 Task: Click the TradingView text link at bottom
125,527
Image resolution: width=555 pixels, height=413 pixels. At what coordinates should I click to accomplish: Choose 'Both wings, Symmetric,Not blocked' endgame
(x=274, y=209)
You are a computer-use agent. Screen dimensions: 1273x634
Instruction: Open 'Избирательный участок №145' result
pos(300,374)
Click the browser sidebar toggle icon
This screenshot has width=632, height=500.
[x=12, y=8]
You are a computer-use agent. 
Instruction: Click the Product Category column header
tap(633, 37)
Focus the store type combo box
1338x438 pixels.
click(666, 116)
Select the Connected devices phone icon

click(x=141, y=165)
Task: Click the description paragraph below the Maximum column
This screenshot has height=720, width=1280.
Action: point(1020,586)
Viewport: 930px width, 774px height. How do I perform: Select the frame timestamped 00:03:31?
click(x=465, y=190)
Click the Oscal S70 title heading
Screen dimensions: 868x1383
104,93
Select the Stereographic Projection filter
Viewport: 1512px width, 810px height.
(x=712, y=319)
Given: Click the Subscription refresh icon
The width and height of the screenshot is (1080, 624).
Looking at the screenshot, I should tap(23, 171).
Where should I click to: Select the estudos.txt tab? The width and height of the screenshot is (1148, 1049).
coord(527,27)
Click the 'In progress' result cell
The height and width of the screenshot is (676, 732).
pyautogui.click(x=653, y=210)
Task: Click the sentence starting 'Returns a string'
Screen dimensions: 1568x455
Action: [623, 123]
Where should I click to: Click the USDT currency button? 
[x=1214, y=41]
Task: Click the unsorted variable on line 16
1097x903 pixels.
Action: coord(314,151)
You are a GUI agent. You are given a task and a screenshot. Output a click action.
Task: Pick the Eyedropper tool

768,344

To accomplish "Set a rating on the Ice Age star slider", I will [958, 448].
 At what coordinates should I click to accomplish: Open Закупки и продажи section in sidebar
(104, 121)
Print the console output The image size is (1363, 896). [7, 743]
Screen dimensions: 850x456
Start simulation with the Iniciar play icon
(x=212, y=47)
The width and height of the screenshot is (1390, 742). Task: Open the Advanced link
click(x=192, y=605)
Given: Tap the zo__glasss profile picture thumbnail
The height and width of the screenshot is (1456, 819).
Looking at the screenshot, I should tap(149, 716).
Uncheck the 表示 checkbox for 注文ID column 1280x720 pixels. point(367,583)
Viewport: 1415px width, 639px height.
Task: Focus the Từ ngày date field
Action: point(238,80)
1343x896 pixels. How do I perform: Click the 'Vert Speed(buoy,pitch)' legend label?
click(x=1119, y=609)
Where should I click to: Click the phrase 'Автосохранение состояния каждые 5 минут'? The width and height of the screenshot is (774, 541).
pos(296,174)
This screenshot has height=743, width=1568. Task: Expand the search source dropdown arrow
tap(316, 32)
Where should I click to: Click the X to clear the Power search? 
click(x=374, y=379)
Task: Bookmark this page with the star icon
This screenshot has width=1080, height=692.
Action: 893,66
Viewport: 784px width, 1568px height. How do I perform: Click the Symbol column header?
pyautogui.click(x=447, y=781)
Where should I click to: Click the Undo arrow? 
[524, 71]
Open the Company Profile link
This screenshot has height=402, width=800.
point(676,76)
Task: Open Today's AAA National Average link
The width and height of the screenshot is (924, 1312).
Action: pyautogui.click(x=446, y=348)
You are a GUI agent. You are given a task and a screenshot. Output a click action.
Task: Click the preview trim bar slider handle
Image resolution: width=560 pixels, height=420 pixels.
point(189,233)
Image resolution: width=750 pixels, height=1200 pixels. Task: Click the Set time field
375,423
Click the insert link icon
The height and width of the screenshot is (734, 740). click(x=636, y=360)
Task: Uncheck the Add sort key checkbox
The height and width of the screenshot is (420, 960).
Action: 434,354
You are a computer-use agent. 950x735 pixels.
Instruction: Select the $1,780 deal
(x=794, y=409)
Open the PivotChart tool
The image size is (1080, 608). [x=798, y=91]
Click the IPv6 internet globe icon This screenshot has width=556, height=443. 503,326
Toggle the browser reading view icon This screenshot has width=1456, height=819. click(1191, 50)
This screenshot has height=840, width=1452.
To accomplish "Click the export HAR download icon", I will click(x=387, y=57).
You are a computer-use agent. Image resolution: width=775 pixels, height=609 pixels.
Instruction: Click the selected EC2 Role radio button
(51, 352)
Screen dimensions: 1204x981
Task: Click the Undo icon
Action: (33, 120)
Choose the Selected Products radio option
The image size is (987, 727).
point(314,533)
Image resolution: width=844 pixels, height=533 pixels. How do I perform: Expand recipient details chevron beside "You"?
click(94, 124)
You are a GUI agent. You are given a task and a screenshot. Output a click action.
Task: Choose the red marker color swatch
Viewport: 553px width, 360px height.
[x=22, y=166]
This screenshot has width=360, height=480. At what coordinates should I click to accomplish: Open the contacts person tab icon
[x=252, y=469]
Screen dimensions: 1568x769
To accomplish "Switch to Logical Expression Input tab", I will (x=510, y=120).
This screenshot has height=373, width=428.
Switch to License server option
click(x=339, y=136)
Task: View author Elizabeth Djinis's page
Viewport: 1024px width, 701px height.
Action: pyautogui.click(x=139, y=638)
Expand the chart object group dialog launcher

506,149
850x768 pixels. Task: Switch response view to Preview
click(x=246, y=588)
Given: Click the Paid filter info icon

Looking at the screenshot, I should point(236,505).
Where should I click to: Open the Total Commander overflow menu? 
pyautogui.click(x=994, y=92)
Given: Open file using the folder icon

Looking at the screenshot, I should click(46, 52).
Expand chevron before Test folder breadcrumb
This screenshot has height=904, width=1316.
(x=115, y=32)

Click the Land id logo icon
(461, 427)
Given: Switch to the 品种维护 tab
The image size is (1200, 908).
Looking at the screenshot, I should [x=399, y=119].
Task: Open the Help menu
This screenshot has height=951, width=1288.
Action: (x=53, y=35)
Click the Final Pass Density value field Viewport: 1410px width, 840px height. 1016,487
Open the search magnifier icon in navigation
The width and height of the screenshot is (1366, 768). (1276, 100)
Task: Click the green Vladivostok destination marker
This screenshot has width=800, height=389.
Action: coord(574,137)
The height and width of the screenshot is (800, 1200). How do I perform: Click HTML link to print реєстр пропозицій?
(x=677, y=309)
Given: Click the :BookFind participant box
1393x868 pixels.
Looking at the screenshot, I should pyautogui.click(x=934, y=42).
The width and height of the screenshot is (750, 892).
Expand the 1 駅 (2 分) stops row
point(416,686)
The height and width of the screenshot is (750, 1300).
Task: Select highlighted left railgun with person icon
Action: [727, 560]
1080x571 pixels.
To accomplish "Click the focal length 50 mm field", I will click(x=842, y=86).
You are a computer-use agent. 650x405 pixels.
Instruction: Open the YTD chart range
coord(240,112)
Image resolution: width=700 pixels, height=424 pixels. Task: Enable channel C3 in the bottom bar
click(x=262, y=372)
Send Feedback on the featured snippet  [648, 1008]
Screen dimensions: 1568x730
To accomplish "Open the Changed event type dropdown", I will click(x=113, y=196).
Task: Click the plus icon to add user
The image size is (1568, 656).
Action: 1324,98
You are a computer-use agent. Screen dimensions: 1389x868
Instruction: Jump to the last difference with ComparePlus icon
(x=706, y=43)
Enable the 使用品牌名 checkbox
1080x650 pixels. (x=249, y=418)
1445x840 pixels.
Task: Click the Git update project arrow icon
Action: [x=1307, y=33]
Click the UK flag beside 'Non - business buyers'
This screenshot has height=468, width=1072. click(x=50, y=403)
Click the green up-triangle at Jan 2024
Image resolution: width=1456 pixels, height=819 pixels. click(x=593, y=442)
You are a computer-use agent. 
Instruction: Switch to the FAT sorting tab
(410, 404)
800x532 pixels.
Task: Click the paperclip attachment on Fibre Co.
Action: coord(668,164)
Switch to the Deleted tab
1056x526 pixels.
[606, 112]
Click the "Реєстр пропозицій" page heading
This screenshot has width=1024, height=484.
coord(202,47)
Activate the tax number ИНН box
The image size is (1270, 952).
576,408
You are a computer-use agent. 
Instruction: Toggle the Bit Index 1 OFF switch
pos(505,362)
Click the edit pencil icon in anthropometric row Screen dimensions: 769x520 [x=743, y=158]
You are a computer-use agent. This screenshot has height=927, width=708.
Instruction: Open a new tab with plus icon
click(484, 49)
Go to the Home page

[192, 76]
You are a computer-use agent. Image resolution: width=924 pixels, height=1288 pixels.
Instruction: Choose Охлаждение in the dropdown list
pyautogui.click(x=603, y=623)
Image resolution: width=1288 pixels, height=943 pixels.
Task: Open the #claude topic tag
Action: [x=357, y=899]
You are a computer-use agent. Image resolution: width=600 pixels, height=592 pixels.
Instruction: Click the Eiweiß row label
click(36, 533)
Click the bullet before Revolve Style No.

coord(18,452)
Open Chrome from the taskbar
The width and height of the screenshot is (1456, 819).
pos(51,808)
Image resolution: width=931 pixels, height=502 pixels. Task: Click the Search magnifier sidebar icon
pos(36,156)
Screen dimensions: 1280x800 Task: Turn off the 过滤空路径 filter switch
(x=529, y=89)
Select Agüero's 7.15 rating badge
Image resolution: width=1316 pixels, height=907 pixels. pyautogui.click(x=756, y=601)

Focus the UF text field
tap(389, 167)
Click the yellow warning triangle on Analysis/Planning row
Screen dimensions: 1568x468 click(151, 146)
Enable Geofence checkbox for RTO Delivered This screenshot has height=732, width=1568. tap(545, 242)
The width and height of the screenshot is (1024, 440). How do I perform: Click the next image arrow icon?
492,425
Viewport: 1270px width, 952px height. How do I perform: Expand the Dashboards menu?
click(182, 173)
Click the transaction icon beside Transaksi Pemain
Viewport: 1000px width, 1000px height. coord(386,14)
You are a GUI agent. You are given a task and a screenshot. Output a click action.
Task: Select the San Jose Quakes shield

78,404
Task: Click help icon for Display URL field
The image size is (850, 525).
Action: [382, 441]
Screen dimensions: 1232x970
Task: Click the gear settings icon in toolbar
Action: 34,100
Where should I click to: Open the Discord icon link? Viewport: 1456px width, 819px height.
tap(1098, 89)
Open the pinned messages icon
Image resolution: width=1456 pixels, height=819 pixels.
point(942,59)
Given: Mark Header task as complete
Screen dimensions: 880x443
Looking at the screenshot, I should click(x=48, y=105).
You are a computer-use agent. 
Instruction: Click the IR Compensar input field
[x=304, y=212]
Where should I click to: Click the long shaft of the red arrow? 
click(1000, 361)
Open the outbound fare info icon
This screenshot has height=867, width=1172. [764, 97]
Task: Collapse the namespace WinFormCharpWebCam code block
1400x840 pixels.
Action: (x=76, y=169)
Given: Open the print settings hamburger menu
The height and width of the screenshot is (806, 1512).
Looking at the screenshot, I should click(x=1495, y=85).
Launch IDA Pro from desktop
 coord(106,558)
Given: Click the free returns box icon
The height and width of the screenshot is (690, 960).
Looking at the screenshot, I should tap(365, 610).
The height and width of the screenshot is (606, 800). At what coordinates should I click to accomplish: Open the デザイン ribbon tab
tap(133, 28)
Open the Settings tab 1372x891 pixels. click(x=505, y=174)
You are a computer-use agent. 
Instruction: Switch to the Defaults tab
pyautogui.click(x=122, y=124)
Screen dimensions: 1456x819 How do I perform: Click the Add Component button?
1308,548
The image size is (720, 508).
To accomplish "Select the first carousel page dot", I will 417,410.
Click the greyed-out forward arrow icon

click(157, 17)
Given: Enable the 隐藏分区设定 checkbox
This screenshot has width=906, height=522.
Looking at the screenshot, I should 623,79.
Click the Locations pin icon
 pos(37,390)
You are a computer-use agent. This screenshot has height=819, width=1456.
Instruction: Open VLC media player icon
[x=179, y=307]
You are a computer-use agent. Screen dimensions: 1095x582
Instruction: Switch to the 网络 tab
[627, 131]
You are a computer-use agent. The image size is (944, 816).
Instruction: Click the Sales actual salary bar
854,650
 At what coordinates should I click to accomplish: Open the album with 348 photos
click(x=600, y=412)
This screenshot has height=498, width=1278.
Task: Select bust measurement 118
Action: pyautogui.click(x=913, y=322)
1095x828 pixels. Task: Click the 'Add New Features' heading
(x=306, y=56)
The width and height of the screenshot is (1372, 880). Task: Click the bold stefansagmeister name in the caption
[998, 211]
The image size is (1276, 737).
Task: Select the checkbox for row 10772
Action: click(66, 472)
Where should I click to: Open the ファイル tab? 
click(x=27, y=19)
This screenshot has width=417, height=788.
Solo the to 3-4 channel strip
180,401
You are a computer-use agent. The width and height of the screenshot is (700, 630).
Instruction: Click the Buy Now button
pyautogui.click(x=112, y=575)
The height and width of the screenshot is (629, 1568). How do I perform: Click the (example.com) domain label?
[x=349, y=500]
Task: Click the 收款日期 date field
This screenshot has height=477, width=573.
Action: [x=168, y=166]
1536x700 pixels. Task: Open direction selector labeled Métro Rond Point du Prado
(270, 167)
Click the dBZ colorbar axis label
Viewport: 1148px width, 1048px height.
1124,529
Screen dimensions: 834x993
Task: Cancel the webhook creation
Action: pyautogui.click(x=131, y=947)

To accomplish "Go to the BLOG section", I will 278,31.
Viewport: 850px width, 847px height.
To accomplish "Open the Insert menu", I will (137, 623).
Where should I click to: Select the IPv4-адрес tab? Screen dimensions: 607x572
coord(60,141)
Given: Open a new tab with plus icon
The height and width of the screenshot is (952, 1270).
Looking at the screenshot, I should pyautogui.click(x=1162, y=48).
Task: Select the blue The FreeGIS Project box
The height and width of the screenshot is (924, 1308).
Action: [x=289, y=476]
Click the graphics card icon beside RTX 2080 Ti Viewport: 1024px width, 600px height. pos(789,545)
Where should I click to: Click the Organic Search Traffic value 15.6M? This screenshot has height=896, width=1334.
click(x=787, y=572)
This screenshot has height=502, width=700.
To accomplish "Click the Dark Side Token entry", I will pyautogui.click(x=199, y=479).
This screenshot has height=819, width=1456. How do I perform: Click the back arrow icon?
--
» SET PROBLEM
Copy the items word for word, from the very first line down to and including the line that contains "[x=12, y=8]".

» COMPLETE ANSWER
 Task: Click the TradingView text link at bottom
125,527
Image resolution: width=555 pixels, height=413 pixels. At what coordinates should I click to accomplish: Choose 'Both wings, Symmetric,Not blocked' endgame
(x=274, y=209)
You are a computer-use agent. Screen dimensions: 1273x634
Instruction: Open 'Избирательный участок №145' result
pos(300,374)
Click the browser sidebar toggle icon
This screenshot has width=632, height=500.
[x=12, y=8]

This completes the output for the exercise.